This application is related to power management in a multi-processor computer system.
Power management is an important issue in computer design. Power consumption and related cooling costs are a significant portion of the operation of computer systems. Units operating at high clock frequencies in a computer system such as central processing units (CPUs), main memories (e.g., random access memories (RAMs)), and chipsets typically consume more power than other units.
The Advanced Configuration and Power Interface (ACPI) specification defines several power states so that an operating system may transit a computer system and a processor to one of a plurality of power states. When a CPU core or thread on a processor enters an idle state, the system may enter a low power state. However, in a multi-processor system with multiple processors, currently there is no mechanism to detect that all the nodes in the system are idle, and hence to enter the power saving state.

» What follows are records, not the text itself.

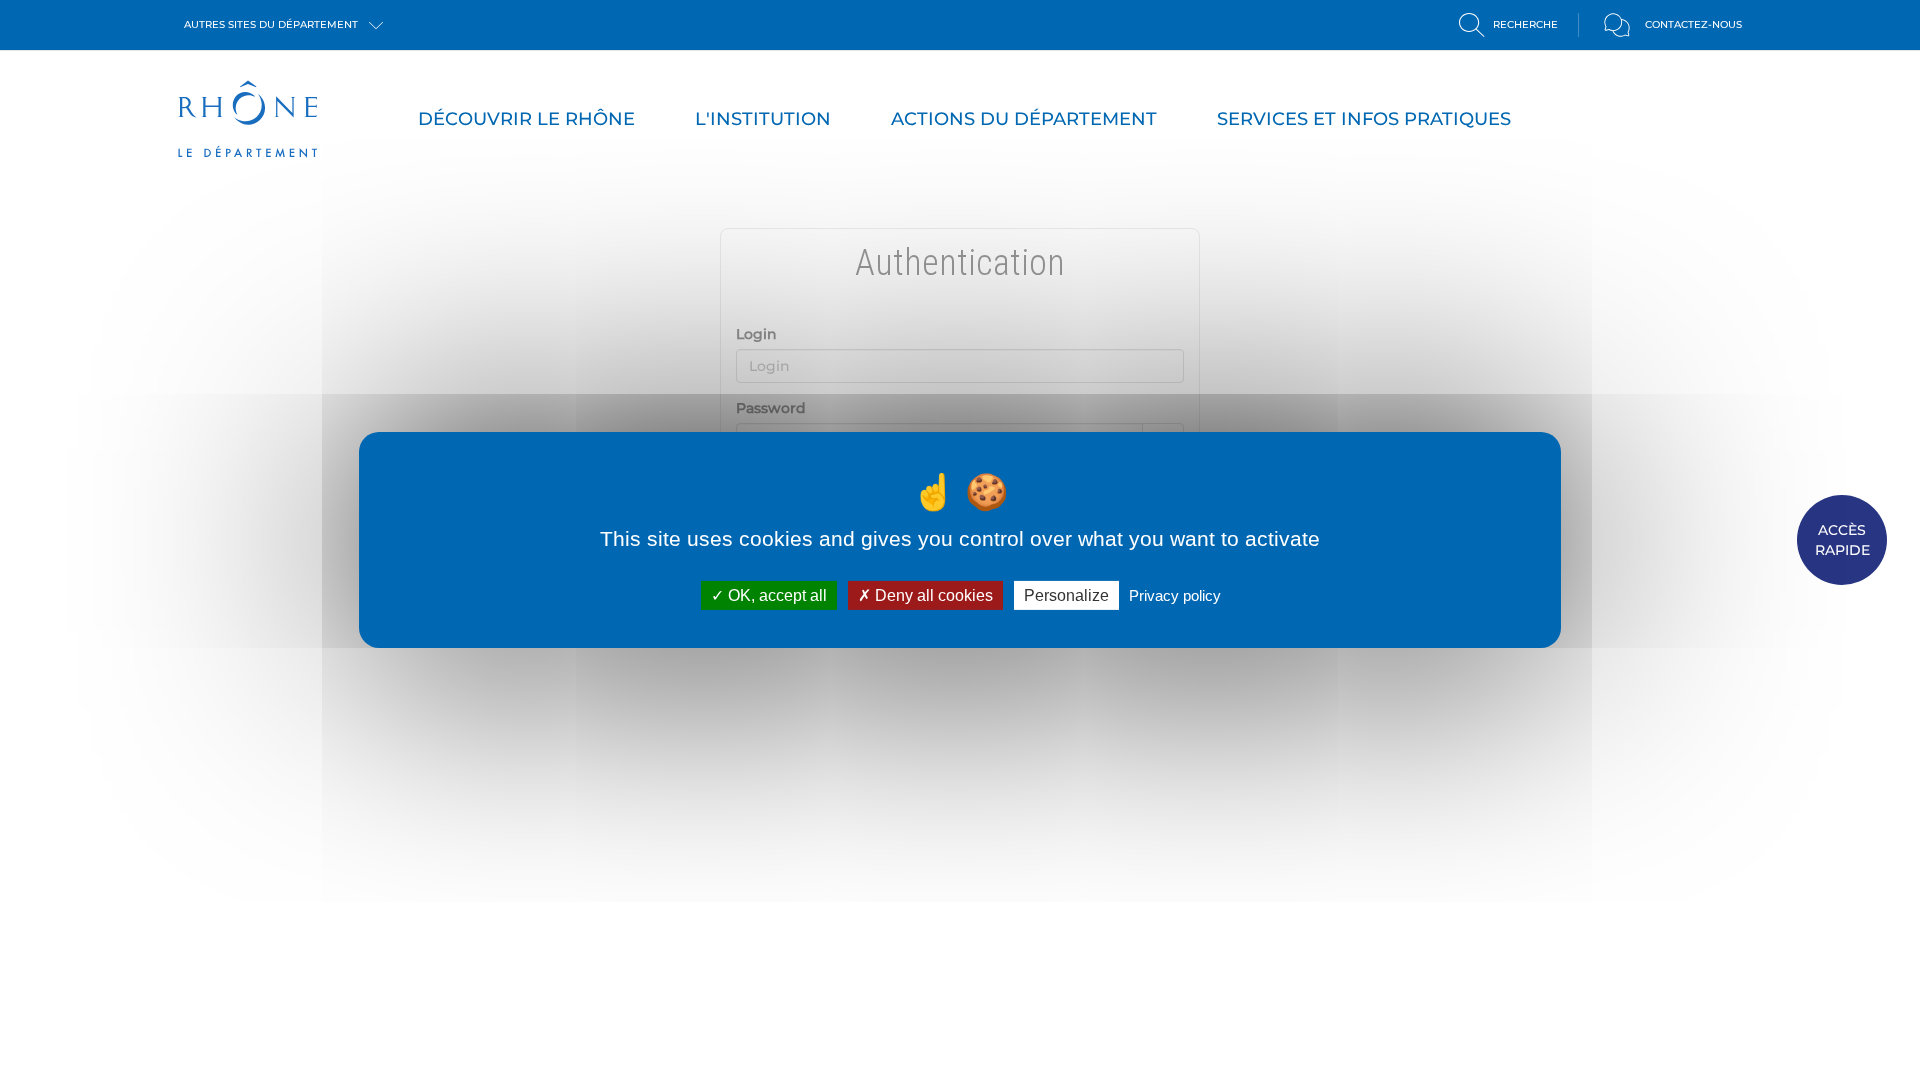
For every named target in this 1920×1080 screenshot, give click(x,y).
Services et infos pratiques (1364, 119)
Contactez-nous (1693, 24)
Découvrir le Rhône (526, 119)
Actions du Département (1024, 119)
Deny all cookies (932, 595)
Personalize (1066, 595)
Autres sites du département (272, 24)
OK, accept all (775, 595)
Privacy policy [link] (1175, 595)
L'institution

Embodiments for power management in a multi-processor system are disclosed. One of the processors in the system monitors whether all threads on all central processing unit (CPU) cores in the multi-processor system halt, and sends a message to a device having a power management functionality to cause at least a part of the system to enter a low power state if all threads in the multi-processor system halt. The processor may send another message to the device to cause at least a part of the system to wake up if at least one thread on any CPU core in the multi-processor system exits a halt.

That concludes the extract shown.